Transcreva fielmente, do trecho sobre o Candide de Voltaire, a parte que se inicia nas palavras "Personagens filiformes, animadas" e termina logo após "de nosso século.".

> Trecho apresentado:
※ ※ ※
Personagens filiformes, animadas por uma
mobilidade saltitante se alongam, se contorcem numa sarabanda com a
leveza de pequenos arranhões: assim Paul Klee, em 1911, ilustrava o
Candide de Voltaire, dando forma visual — e quase diria
musical — à alegria energética que esse livro — para além do
denso invólucro de referências a uma época e a uma cultura —
continua a comunicar ao leitor de nosso século.
Hoje, em Candide, não é o “conto
filosófico” o que mais nos fascina, não é a sátira, não é o
tomar forma de uma moral e de uma visão do mundo: é o ritmo. Com
velocidade e leveza, uma sucessão de desgraças, suplícios e
massacres corre pela página, salta de capítulo em capítulo, se
ramifica e multiplica sem provocar na emotividade do leitor outro
efeito além de uma vitalidade alegre e primordial. Se bastam as três
páginas do capítulo VIII para que Cunegundes se dê conta de como,
tendo tido pai, mãe, irmão esquartejados pelos invasores, tenha
sido violentada, destripada, curada, reduzida a lavadeira,
transformada em objeto de negociação na Holanda e em Portugal,
dividida em dias alternados entre dois protetores com profissões de
fés diferentes, e assim tenha acabado por assistir ao auto de fé
que tem como vítimas Pangloss e Cândido e por reunir-se a este
último, menos de duas páginas do capítulo IX são suficientes para
que Cândido se encontre com dois cadáveres entre os pés e
Cunegundes possa exclamar: “Como conseguiu, você que nasceu tão
manso, matar em dois minutos um judeu e um padre?”. E quando a
velha servente explica por que só tem uma nádega, após ter
começado a contar sua vida desde quando, filha de um papa, aos treze
anos de idade, em três meses passara pela miséria, escravidão,
fora violentada quase todos os dias, vira a mãe ser cortada em
quatro, suportara a fome e a guerra e fora vítima da peste na
Argélia, deve falar também do assédio de Azov e do insólito
recurso alimentar que os janízaros encontram nas nádegas femininas,
aqui as coisas vão lentamente, são necessários dois capítulos
inteiros, digamos seis páginas e meia.
O grande achado do Voltaire humorista é
aquele que se tornará um dos efeitos mais seguros do cinema cômico:
o acúmulo de desastres a grande velocidade. E não faltam as
imprevistas acelerações de ritmo que conduzem ao paroxismo o
sentido do absurdo: quando a série das desventuras já velozmente
narradas em sua exposição “por extenso” é repetida num resumo
de provocar tonturas. É um grande cinematógrafo mundial que
Voltaire projeta em seus fulminantes fotogramas, é a volta ao mundo
em oitenta páginas, que leva Cândido da Vestefália natal até a
Holanda, Portugal, América do Sul, França, Inglaterra, Veneza,
Turquia e se espalha nas voltas ao mundo supletivas das personagens
coadjuvantes, homens e sobretudo mulheres, fáceis presas de piratas
e de mercadores de escravos entre o Gibraltar e o Bósforo. Um grande
cinematógrafo da atualidade mundial, sobretudo: com aldeias
dizimadas na Guerra dos Setes Anos entre prussianos e franceses (os
“búlgaros” e os “ávaros”), o terremoto de Lisboa de 1755,
os autos de fé da Inquisição, os jesuítas do Paraguai que recusam
o domínio espanhol e português, as míticas riquezas dos incas, e
alguns flashes mais rápidos sobre o protestantismo na Holanda, a
expansão da sífilis, a pirataria mediterrânea e atlântica, as
guerras intestinais do Marrocos, a exploração de escravos negros na
Guiana, deixando uma certa margem para as crônicas literárias e
mundanas parisienses e para as entrevistas com os muitos reis
destronados do momento, reunidos no Carnaval de Veneza.
※ ※ ※
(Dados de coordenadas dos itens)
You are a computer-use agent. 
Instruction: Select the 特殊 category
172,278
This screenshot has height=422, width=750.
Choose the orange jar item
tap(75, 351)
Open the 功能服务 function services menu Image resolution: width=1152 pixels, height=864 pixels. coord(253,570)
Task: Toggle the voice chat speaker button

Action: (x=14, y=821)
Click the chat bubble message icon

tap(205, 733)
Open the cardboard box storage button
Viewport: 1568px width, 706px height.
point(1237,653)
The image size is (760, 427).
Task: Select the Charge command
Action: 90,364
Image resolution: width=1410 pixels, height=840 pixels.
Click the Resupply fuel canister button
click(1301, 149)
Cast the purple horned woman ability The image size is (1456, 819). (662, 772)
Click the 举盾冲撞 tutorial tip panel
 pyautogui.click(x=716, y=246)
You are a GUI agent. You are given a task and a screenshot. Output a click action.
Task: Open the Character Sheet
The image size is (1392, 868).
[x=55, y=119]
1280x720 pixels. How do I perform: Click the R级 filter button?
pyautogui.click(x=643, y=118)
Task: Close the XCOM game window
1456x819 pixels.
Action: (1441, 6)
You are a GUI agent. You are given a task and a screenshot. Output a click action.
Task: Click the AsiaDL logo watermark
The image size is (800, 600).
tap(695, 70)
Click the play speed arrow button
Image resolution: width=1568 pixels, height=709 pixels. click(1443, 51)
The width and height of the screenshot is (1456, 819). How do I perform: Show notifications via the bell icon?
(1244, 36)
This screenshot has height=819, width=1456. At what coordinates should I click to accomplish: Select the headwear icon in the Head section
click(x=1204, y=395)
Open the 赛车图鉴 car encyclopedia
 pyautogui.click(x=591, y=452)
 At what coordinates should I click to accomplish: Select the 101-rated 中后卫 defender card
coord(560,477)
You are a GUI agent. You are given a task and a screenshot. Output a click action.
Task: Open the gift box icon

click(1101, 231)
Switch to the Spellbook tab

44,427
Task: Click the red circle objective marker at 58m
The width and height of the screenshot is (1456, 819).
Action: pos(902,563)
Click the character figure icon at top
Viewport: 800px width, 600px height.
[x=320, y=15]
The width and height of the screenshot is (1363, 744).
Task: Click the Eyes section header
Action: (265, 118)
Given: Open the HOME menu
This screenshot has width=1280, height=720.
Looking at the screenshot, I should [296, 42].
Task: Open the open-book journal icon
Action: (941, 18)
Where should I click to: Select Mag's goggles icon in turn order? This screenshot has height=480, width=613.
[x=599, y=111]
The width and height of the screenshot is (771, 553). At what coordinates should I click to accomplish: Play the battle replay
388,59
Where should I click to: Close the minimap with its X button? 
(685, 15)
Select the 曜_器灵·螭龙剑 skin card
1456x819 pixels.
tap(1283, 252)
※ ※ ※
> Resposta correta:
Personagens filiformes, animadas por uma
mobilidade saltitante se alongam, se contorcem numa sarabanda com a
leveza de pequenos arranhões: assim Paul Klee, em 1911, ilustrava o
Candide de Voltaire, dando forma visual — e quase diria
musical — à alegria energética que esse livro — para além do
denso invólucro de referências a uma época e a uma cultura —
continua a comunicar ao leitor de nosso século.